This week is back to school week for many, but for the first time in thirteen years, it's not for me. Instead I packed my husband's lunch (#tradwife is a thing, my daugher in law tells me, and I'm happy to embrace that) and waved him off, and breathed a sigh of relief. I adore my soul partner, but I also need space to simply be.
Despite having six weeks not at work, I'm still exhausted. It's like I need chance to recover from the last few years of stress. Summer has been busy - we've been fixing up the house to sell, travelling Tasmania, and making some life decisions. My father's cancer has also come back, which adds an extra layer of worry. We're all okay about it, including him, but that doesn't stop the clutch that grief has on the heart when I allow my mind to go there. It's painful on the body, life.
The Herbal HIVE challenge this fortight is about REST and medicinal plants. I've been thinking all week about what I'd share about, and in the end, I feel exactly as @traisto wrote in her post - that just being amongst nature is a kind of medicinal therapy that calms the mind and soothes the soul. Sometimes you don't need to do much at all with plants, just be with them.
As I slip into the quiet of being alone this week, I still find myself shaking jars of herbs and vinegars, adding plants to the drying rack, plucking calendula, heartease and chamomile from the garden, eating basil straight from the garden, drying mullein, gotu kola and lavender. Hello bees, I say. Hello butterflies. Hello sunshine. My heart sings with joy despite the other things going on in the background of my life. Poetry enters my head again.
I wonder at how it is possible to be doing and resting at the same time. I loved the verb @traisto's friend uses - it's a 'selfing' that isn't about self love or self care or anything egotistical, but just having the chance to be you. As if there's a kind of oneness with all the other creatures and living beings (including plants) which are busy 'selfing' too, in their essential nature. I can almost feel myself sigh on a cellular level, easing into gentleness.
It's been super hot so I sit in the garden with my feet in a cool path where yarrow, heartease, calendula and chamomile float. I love herbal flowers - they are a medicine of pure joy. The sunny disposition of calendula, the playfulness of colourful wild pansies, the showy pinks of yarrow.
The roses are still blooming, and every early morning walk I pluck the ones that hang over fences - enough to fill my pockets but not so the plant or the garden owners would notice. Rose makes for a lovely iced tea, and in fact, with some tulsi and lemon, the taste is almost identical to tea itself. It's good for anxiety and stress relief, as is tulsi, with the added benefit of being full of vitamin C and antioxidants! It's funny how plants right under our noses. How many times have you been told to stop and smell the roses, when we could also be eating them!
I simply let it steep and cool, add ice cubes and slices of frozen lemon, and sip in the heat. Tulsi, or Holy Basil, is a lovely adaptogen - I grow the kapoor variety easily in my greenhouse, and it's even taken off in the wicking beds with the ordinary basil too.
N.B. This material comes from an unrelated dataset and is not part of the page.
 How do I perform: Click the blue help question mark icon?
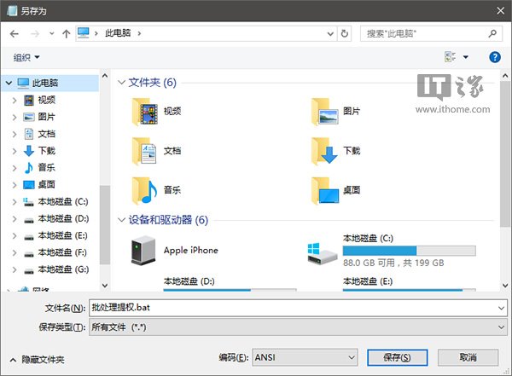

But that's not all I do with rose. When the petals dry, I grind them to a powder in my coffee grinder, and add a few drops of rose oil and some lovely, soft kaolin clay. When mixed with water, it turns a lovely colour from purple to red, depending on the colour of the petals. Rose is gorgeous for the skin, but the scent alone is enough to melt you into a love puddle.


For breakfast I add lemon balm and tulsi to a banana and mango smoothie. I need more ashwagandha powder, but I'm waiting to dig up the roots from my plants, which should be very soon. I feel almost everything I ingest is to nourish and calm my body - I don't think we can get enough beneficial plant medicines for our nervous system in the world we live in.
Funnily enough, I just was reading @artemislives post about tulsi - she's also drinking it as iced tea (don't miss it, it's super informative). I went back to work for two days after writing this post, and on the third day I couldn't go back as I had a sleepless night due to an asthma flare up, so I was making mullein tea to soothe it whilst reading her post. Lo and behold, tulsi is also meant to be good for asthma! And mullein can be a sedative and help you sleep. Will the wonders of the herb world ever cease?
And will the wonders of the body never cease? I can't help but feel that my body is telling me it's too early to go back to work, and that I need more REST. Or perhaps it's a resistance to wearing a bloody face mask all day. Either way, today I am diving back into the world of rest.
What plant medicines do YOU use to encourage your body and mind to rest? You can write about them and enter them in the current Herbal Hive Challenge - there's still nearly a week to go!